| WHAT TO DO |
When you spot the word "label" in a line of the data below, copy that line.

--- RECORDS SUPPLIED ---

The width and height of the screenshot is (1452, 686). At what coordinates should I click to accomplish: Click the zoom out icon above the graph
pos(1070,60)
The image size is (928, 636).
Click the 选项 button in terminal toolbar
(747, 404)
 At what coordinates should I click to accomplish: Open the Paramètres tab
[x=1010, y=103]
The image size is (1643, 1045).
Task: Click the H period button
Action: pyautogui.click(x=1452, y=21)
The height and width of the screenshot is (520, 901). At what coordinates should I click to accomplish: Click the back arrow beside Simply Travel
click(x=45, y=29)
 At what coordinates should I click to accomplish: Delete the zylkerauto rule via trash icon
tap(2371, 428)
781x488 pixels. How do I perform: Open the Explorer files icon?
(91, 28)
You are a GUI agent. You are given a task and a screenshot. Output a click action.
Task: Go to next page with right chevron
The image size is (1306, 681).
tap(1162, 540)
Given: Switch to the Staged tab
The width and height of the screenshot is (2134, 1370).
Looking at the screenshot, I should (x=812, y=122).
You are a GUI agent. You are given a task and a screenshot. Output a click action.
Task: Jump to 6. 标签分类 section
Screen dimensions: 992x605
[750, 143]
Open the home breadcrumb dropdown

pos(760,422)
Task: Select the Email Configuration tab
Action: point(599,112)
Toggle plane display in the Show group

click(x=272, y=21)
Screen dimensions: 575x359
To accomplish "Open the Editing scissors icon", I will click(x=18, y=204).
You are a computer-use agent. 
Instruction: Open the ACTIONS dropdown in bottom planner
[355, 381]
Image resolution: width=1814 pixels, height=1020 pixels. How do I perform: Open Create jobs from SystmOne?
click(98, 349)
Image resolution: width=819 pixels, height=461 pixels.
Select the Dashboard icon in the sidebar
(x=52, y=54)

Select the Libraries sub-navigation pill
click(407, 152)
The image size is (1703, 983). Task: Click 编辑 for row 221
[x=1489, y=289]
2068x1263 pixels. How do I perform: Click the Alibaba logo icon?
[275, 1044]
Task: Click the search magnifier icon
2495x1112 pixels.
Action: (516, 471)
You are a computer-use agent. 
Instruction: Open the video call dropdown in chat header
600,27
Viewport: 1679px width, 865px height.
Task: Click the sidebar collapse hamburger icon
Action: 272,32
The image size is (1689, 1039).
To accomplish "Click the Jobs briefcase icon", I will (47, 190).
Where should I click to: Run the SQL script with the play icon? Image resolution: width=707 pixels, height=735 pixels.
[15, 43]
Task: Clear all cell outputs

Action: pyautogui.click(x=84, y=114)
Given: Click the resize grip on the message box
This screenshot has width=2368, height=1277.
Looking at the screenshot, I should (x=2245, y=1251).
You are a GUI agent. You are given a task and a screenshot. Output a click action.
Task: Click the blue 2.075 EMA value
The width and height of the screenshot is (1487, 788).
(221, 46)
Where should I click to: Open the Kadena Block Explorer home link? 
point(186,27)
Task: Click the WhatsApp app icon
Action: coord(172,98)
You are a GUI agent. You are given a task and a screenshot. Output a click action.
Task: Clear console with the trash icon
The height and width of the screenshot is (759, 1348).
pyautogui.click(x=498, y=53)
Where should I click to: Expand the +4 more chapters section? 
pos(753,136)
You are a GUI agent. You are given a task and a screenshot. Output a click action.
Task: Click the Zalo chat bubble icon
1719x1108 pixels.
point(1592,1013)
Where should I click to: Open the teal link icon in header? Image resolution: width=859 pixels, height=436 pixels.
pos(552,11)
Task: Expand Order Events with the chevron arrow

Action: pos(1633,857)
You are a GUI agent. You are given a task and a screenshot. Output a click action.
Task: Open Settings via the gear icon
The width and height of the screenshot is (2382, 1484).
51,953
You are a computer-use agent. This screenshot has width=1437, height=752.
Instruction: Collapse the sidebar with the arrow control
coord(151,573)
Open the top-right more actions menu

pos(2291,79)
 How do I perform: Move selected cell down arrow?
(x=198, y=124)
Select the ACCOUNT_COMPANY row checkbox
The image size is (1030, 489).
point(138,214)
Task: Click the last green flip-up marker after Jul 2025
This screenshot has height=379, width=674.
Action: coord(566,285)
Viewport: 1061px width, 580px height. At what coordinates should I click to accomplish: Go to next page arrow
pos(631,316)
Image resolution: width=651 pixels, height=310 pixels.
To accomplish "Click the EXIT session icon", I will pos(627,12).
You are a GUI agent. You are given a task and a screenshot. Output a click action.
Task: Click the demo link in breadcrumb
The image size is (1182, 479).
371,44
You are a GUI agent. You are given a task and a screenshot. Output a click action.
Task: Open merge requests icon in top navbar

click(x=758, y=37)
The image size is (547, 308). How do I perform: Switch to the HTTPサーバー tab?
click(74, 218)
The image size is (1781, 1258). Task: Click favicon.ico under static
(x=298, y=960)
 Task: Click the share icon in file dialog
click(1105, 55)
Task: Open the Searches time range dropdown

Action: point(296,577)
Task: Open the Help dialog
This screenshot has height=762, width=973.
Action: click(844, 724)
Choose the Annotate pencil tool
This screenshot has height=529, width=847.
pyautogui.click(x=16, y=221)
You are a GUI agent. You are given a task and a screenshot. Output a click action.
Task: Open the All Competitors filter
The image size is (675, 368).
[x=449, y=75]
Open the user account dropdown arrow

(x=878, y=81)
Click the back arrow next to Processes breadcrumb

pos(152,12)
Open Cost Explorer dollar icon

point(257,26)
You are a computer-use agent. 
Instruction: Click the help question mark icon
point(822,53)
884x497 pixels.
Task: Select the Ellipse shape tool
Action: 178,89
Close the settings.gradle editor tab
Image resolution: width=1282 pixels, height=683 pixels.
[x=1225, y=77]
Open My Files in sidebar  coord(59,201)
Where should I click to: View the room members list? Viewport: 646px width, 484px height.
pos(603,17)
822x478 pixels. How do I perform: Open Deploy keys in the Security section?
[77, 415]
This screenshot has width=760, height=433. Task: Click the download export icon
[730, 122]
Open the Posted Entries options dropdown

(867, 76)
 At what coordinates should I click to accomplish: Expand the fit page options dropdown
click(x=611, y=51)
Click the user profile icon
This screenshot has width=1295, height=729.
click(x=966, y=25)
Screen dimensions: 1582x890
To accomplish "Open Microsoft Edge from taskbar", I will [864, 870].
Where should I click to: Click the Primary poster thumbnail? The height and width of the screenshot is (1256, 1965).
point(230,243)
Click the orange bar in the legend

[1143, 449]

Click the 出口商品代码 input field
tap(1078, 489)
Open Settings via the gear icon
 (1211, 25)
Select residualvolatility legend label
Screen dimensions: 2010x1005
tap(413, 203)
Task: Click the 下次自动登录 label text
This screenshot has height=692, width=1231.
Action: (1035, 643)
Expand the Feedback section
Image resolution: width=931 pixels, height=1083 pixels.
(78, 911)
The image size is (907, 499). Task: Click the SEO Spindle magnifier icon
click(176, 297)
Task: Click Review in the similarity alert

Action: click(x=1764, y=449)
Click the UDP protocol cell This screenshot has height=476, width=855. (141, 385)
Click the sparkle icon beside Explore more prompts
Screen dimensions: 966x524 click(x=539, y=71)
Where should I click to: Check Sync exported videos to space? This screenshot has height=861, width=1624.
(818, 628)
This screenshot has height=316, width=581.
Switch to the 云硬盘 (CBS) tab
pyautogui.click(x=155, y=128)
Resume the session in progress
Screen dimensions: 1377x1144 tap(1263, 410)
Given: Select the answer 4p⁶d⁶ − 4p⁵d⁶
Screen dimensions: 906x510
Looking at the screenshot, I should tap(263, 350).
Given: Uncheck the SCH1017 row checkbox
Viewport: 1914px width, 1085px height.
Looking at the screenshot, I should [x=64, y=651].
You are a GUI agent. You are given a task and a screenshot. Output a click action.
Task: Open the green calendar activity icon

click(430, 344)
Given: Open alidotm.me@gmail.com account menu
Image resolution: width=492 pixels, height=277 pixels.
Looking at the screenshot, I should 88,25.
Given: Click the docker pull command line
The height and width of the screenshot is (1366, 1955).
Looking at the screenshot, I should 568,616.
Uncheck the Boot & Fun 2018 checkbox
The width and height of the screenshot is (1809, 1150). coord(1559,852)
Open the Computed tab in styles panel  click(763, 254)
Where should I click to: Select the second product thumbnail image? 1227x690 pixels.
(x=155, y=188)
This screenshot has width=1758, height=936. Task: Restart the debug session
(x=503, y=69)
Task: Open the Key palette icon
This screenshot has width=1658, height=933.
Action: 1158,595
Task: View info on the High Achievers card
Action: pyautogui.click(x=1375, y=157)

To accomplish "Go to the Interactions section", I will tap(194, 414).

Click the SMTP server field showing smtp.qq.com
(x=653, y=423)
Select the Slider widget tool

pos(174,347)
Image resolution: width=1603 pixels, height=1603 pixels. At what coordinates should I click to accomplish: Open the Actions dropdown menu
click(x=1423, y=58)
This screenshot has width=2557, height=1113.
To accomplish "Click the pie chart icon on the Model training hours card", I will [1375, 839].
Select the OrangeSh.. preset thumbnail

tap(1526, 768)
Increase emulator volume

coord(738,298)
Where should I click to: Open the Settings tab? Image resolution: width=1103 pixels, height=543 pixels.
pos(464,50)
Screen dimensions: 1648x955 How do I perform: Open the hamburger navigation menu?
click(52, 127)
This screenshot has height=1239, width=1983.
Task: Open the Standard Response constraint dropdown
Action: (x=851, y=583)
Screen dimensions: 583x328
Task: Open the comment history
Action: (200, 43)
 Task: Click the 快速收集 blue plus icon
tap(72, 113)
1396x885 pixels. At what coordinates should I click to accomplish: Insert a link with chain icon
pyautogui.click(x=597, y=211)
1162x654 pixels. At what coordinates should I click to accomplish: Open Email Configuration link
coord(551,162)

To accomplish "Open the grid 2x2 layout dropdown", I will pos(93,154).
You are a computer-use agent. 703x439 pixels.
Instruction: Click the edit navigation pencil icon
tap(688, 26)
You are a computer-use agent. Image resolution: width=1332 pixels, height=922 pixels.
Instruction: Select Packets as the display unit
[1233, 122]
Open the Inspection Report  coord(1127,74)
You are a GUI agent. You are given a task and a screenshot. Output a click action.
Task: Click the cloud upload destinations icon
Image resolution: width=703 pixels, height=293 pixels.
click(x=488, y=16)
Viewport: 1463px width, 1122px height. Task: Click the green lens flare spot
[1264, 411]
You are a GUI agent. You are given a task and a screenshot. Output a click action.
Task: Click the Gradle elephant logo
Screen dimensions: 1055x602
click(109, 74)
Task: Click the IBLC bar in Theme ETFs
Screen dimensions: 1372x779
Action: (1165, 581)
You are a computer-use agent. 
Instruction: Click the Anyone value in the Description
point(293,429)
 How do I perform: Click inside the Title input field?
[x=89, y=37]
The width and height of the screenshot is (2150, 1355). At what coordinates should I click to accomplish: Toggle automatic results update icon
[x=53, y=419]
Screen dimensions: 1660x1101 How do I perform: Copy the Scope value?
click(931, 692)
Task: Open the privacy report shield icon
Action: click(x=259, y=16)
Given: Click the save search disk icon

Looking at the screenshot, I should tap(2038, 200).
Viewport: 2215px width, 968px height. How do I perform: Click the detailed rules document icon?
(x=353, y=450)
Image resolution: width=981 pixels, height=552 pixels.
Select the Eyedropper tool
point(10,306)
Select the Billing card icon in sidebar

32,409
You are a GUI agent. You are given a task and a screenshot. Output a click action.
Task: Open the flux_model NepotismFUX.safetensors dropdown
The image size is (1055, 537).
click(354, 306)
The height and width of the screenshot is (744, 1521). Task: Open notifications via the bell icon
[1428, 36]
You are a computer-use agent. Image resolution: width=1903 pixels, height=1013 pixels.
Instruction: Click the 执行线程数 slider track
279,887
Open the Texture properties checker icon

---

| RESPONSE BELOW |
Select residualvolatility legend label
Task: Click the 下次自动登录 label text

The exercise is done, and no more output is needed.